[[ Dataset content open ]]
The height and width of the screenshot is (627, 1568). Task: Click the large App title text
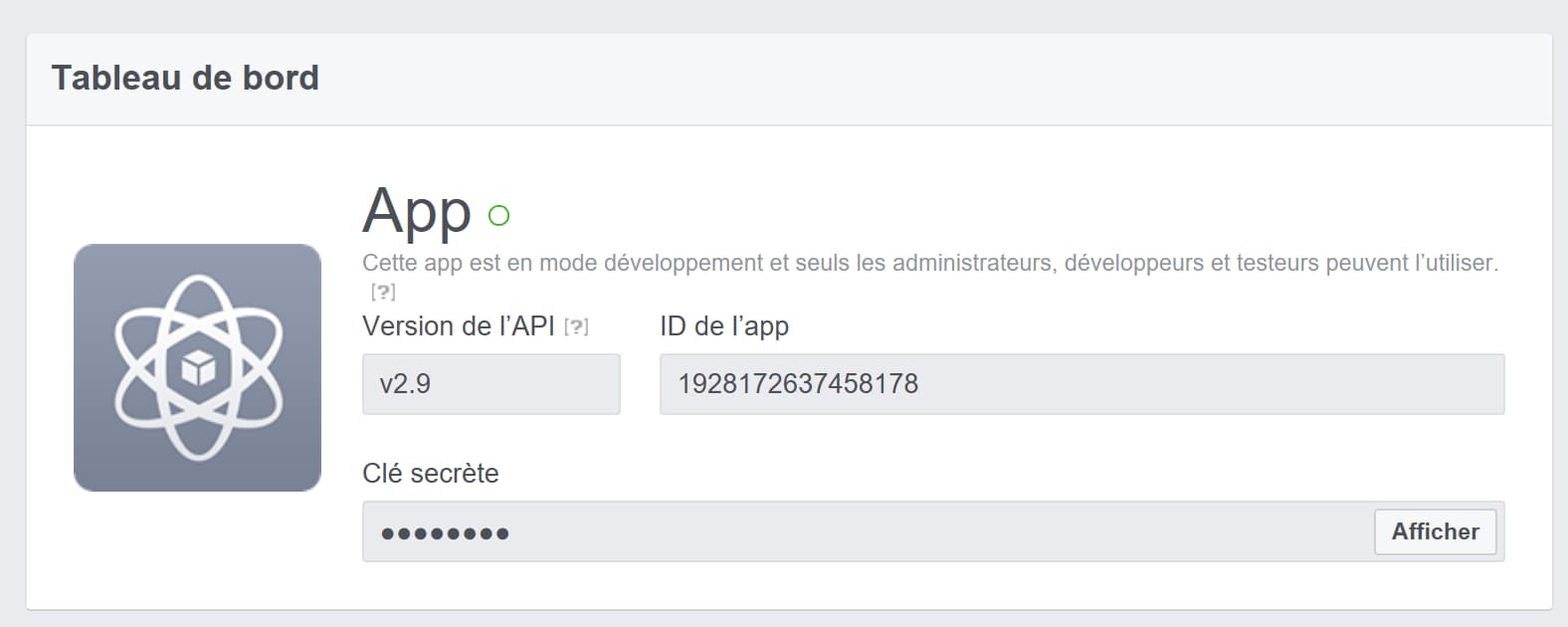pyautogui.click(x=417, y=211)
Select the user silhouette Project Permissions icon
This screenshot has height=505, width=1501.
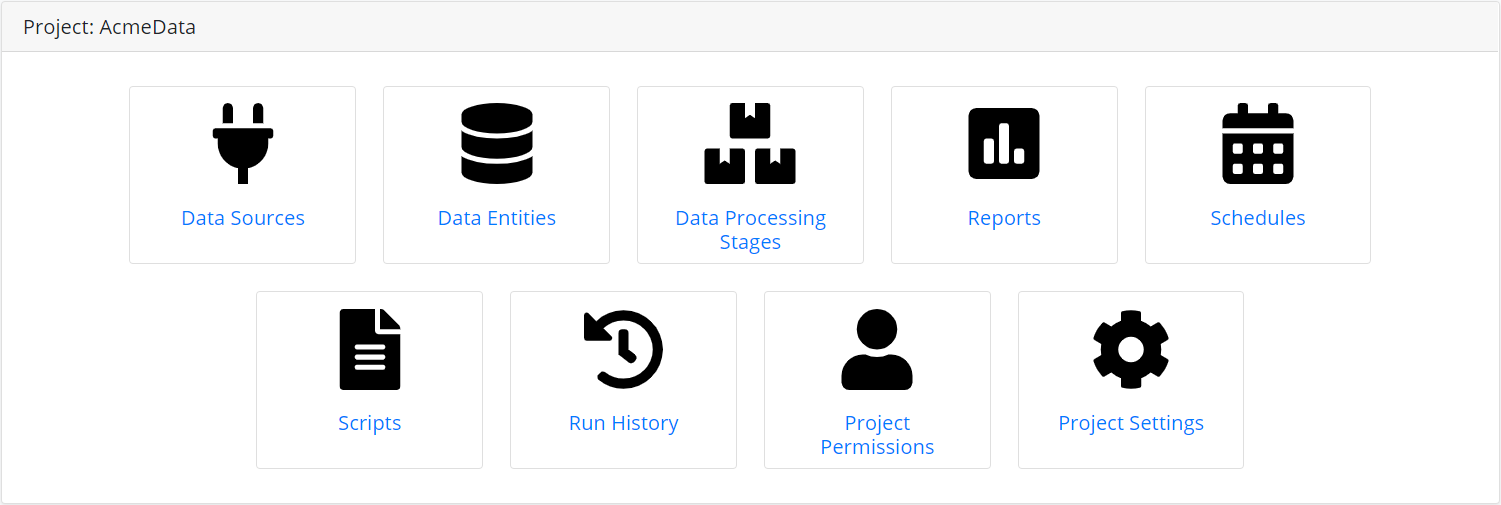pos(877,349)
[[ Dataset content closed ]]
> [What you have to do]:
Transcribe the listing above exactly, leaving every picture out.

> [Response]:
The height and width of the screenshot is (627, 1568). Task: Click the large App title text
pyautogui.click(x=417, y=211)
Select the user silhouette Project Permissions icon
This screenshot has height=505, width=1501.
pos(877,349)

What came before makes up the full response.